[Collected data]
== Segment start ==

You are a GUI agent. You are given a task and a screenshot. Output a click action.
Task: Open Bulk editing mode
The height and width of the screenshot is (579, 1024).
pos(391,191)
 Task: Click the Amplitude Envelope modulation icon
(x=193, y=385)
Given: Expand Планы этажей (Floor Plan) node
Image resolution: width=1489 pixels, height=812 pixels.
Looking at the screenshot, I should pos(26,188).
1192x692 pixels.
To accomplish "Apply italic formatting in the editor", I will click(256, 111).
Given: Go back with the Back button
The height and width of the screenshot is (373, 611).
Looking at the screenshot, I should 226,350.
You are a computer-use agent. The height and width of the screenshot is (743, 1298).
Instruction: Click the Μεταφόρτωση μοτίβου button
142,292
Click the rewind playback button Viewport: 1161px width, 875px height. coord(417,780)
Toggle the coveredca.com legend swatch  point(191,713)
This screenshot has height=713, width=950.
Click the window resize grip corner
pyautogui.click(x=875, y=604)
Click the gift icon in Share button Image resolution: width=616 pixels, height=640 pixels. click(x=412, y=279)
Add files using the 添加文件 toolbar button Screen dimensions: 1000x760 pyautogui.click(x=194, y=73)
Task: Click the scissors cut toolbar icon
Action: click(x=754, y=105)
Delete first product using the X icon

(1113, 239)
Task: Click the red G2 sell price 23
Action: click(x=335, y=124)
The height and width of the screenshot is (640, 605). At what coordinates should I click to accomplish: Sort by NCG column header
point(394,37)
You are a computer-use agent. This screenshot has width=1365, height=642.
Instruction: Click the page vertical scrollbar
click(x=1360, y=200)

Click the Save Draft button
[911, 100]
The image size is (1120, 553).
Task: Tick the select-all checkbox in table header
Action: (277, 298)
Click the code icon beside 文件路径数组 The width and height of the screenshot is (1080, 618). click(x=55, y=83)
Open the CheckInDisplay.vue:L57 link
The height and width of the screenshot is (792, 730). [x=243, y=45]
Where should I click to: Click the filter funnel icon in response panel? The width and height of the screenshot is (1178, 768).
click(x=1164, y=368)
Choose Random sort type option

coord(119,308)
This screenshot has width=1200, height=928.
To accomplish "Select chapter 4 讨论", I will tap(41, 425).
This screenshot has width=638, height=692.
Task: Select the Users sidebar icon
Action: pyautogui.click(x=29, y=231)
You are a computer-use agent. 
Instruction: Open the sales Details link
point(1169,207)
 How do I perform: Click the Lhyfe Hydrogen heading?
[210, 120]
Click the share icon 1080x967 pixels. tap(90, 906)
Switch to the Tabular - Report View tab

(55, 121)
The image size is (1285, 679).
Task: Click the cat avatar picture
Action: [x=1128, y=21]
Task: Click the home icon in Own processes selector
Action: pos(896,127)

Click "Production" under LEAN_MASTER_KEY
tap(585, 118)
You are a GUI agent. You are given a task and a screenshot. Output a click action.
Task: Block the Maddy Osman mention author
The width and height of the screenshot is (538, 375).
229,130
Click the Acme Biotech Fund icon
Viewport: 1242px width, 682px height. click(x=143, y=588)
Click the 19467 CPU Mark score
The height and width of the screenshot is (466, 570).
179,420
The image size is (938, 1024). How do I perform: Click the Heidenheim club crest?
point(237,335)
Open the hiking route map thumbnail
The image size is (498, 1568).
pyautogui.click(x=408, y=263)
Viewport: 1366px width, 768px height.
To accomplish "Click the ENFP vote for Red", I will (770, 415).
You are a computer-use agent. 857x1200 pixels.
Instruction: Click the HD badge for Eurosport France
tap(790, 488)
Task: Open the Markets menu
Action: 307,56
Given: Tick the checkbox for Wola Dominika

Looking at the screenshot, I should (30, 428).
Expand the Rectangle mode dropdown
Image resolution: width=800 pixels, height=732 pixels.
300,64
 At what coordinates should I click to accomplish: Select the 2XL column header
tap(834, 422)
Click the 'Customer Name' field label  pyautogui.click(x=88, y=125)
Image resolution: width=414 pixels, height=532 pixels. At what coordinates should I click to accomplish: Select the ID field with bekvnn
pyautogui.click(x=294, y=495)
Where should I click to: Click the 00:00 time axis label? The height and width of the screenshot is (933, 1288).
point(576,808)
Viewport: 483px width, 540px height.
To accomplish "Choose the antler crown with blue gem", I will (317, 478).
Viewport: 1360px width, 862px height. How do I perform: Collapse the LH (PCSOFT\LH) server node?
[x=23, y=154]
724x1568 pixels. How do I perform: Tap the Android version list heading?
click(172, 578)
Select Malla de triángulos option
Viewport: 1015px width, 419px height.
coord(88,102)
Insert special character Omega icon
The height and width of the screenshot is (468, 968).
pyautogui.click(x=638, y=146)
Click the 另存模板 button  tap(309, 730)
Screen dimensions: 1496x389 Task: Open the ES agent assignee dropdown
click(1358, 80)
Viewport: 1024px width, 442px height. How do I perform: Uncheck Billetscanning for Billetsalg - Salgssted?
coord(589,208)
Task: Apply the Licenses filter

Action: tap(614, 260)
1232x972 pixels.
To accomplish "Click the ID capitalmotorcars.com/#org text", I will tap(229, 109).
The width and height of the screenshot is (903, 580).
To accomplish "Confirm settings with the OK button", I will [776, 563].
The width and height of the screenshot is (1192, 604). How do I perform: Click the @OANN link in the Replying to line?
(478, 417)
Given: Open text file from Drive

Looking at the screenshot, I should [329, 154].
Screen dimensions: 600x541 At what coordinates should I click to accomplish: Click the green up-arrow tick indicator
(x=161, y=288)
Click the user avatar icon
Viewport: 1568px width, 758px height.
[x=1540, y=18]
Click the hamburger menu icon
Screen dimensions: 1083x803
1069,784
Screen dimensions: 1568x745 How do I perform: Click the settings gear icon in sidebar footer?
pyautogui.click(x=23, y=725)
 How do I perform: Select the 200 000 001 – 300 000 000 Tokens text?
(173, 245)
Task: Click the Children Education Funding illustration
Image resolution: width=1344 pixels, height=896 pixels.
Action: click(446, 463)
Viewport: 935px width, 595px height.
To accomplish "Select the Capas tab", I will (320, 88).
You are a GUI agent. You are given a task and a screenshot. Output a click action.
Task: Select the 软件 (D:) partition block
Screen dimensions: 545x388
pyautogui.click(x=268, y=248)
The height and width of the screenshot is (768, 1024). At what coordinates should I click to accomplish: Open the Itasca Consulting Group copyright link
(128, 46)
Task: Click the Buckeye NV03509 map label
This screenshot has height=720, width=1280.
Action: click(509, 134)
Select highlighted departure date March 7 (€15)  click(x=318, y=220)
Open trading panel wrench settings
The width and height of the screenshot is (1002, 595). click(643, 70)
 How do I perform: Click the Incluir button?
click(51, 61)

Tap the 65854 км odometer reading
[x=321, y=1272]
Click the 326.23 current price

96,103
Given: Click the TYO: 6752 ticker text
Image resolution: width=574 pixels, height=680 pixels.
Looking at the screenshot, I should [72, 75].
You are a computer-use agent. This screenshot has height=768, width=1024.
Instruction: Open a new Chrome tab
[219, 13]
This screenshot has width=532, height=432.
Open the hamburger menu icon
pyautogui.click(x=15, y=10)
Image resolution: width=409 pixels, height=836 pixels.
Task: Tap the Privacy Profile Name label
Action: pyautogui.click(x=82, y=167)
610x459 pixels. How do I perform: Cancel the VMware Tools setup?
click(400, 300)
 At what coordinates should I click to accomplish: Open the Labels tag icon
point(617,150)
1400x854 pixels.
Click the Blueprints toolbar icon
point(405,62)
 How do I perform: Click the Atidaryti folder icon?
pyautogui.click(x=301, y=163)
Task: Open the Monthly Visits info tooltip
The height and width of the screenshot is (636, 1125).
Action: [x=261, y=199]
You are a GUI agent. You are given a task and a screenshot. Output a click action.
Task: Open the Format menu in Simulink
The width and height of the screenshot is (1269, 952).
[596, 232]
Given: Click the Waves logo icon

== Segment end ==

Among the lines above, find those with the string "computer" and copy them.

Answer to the problem.
You are a computer-use agent. The height and width of the screenshot is (743, 1298).
You are a computer-use agent. This screenshot has width=1365, height=642.
You are a computer-use agent. 
You are a computer-use agent. 857x1200 pixels.
You are a computer-use agent. This screenshot has height=768, width=1024.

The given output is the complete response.